■ Directions ■
Copy all of the data below word for word, keeping every line as it is.

■ Supplied entries ■
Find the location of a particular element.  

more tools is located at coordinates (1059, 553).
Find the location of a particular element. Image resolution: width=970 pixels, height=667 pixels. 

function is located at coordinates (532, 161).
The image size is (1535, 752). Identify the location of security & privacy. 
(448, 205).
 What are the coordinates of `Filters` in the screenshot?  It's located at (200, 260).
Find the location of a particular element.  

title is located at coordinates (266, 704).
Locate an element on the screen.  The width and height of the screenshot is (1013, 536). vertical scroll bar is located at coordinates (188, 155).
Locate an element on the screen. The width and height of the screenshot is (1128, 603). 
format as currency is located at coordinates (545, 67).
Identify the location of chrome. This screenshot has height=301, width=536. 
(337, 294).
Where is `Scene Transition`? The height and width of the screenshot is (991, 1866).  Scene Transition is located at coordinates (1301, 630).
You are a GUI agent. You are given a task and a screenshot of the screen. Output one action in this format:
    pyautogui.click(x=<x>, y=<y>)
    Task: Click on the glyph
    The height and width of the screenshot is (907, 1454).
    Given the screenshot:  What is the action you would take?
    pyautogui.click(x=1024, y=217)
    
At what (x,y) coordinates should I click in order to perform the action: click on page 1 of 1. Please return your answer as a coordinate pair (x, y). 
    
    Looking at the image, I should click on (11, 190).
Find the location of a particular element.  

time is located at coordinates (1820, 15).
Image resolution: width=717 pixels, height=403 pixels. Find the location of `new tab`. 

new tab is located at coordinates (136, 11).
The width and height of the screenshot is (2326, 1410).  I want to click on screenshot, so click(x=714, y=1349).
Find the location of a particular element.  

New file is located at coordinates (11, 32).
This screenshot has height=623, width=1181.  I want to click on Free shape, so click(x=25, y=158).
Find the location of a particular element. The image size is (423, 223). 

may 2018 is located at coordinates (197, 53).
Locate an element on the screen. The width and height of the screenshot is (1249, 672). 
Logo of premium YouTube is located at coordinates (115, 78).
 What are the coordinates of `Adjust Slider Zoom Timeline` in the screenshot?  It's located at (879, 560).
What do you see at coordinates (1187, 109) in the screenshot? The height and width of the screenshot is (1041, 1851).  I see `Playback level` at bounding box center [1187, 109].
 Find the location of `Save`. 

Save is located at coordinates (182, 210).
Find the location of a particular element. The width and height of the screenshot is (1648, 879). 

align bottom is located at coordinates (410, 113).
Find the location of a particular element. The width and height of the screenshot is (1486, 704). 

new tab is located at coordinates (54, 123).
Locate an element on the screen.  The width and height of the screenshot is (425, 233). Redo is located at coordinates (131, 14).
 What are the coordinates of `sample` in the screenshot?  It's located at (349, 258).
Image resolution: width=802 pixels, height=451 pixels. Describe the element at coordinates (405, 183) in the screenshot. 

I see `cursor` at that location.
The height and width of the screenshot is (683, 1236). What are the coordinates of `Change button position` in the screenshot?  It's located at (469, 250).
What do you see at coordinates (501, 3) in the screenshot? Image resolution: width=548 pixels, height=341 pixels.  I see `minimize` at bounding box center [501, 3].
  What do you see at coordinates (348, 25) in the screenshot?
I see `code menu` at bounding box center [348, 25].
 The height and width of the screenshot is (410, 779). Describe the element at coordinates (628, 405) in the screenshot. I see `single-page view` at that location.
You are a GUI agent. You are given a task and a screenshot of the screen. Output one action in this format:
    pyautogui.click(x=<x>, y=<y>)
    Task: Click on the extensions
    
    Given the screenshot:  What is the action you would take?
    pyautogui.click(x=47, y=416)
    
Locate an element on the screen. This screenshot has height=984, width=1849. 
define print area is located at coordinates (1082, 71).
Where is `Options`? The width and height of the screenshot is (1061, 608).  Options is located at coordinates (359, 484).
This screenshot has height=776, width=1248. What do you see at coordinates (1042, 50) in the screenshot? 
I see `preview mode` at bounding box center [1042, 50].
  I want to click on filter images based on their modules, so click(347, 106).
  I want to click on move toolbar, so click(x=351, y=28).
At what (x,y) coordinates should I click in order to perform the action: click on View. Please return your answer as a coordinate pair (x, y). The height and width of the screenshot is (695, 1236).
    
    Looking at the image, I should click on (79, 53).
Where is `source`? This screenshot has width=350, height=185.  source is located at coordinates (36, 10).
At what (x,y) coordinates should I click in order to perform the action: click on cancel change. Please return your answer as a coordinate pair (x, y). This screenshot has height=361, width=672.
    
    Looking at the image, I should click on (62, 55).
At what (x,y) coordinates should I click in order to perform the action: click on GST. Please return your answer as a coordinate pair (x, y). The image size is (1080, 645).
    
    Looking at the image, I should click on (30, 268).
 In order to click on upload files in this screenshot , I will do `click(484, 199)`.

■ Expected answer ■
Find the location of a particular element.  

more tools is located at coordinates (1059, 553).
Find the location of a particular element. Image resolution: width=970 pixels, height=667 pixels. 

function is located at coordinates (532, 161).
The image size is (1535, 752). Identify the location of security & privacy. 
(448, 205).
 What are the coordinates of `Filters` in the screenshot?  It's located at (200, 260).
Find the location of a particular element.  

title is located at coordinates (266, 704).
Locate an element on the screen.  The width and height of the screenshot is (1013, 536). vertical scroll bar is located at coordinates (188, 155).
Locate an element on the screen. The width and height of the screenshot is (1128, 603). 
format as currency is located at coordinates (545, 67).
Identify the location of chrome. This screenshot has height=301, width=536. 
(337, 294).
Where is `Scene Transition`? The height and width of the screenshot is (991, 1866).  Scene Transition is located at coordinates (1301, 630).
You are a GUI agent. You are given a task and a screenshot of the screen. Output one action in this format:
    pyautogui.click(x=<x>, y=<y>)
    Task: Click on the glyph
    The height and width of the screenshot is (907, 1454).
    Given the screenshot:  What is the action you would take?
    pyautogui.click(x=1024, y=217)
    
At what (x,y) coordinates should I click in order to perform the action: click on page 1 of 1. Please return your answer as a coordinate pair (x, y). 
    
    Looking at the image, I should click on (11, 190).
Find the location of a particular element.  

time is located at coordinates (1820, 15).
Image resolution: width=717 pixels, height=403 pixels. Find the location of `new tab`. 

new tab is located at coordinates (136, 11).
The width and height of the screenshot is (2326, 1410).  I want to click on screenshot, so click(x=714, y=1349).
Find the location of a particular element.  

New file is located at coordinates (11, 32).
This screenshot has height=623, width=1181.  I want to click on Free shape, so click(x=25, y=158).
Find the location of a particular element. The image size is (423, 223). 

may 2018 is located at coordinates (197, 53).
Locate an element on the screen. The width and height of the screenshot is (1249, 672). 
Logo of premium YouTube is located at coordinates (115, 78).
 What are the coordinates of `Adjust Slider Zoom Timeline` in the screenshot?  It's located at (879, 560).
What do you see at coordinates (1187, 109) in the screenshot? The height and width of the screenshot is (1041, 1851).  I see `Playback level` at bounding box center [1187, 109].
 Find the location of `Save`. 

Save is located at coordinates (182, 210).
Find the location of a particular element. The width and height of the screenshot is (1648, 879). 

align bottom is located at coordinates (410, 113).
Find the location of a particular element. The width and height of the screenshot is (1486, 704). 

new tab is located at coordinates (54, 123).
Locate an element on the screen.  The width and height of the screenshot is (425, 233). Redo is located at coordinates (131, 14).
 What are the coordinates of `sample` in the screenshot?  It's located at (349, 258).
Image resolution: width=802 pixels, height=451 pixels. Describe the element at coordinates (405, 183) in the screenshot. 

I see `cursor` at that location.
The height and width of the screenshot is (683, 1236). What are the coordinates of `Change button position` in the screenshot?  It's located at (469, 250).
What do you see at coordinates (501, 3) in the screenshot? Image resolution: width=548 pixels, height=341 pixels.  I see `minimize` at bounding box center [501, 3].
  What do you see at coordinates (348, 25) in the screenshot?
I see `code menu` at bounding box center [348, 25].
 The height and width of the screenshot is (410, 779). Describe the element at coordinates (628, 405) in the screenshot. I see `single-page view` at that location.
You are a GUI agent. You are given a task and a screenshot of the screen. Output one action in this format:
    pyautogui.click(x=<x>, y=<y>)
    Task: Click on the extensions
    
    Given the screenshot:  What is the action you would take?
    pyautogui.click(x=47, y=416)
    
Locate an element on the screen. This screenshot has height=984, width=1849. 
define print area is located at coordinates (1082, 71).
Where is `Options`? The width and height of the screenshot is (1061, 608).  Options is located at coordinates (359, 484).
This screenshot has height=776, width=1248. What do you see at coordinates (1042, 50) in the screenshot? 
I see `preview mode` at bounding box center [1042, 50].
  I want to click on filter images based on their modules, so click(347, 106).
  I want to click on move toolbar, so click(x=351, y=28).
At what (x,y) coordinates should I click in order to perform the action: click on View. Please return your answer as a coordinate pair (x, y). The height and width of the screenshot is (695, 1236).
    
    Looking at the image, I should click on (79, 53).
Where is `source`? This screenshot has width=350, height=185.  source is located at coordinates (36, 10).
At what (x,y) coordinates should I click in order to perform the action: click on cancel change. Please return your answer as a coordinate pair (x, y). This screenshot has height=361, width=672.
    
    Looking at the image, I should click on (62, 55).
At what (x,y) coordinates should I click in order to perform the action: click on GST. Please return your answer as a coordinate pair (x, y). The image size is (1080, 645).
    
    Looking at the image, I should click on (30, 268).
 In order to click on upload files in this screenshot , I will do `click(484, 199)`.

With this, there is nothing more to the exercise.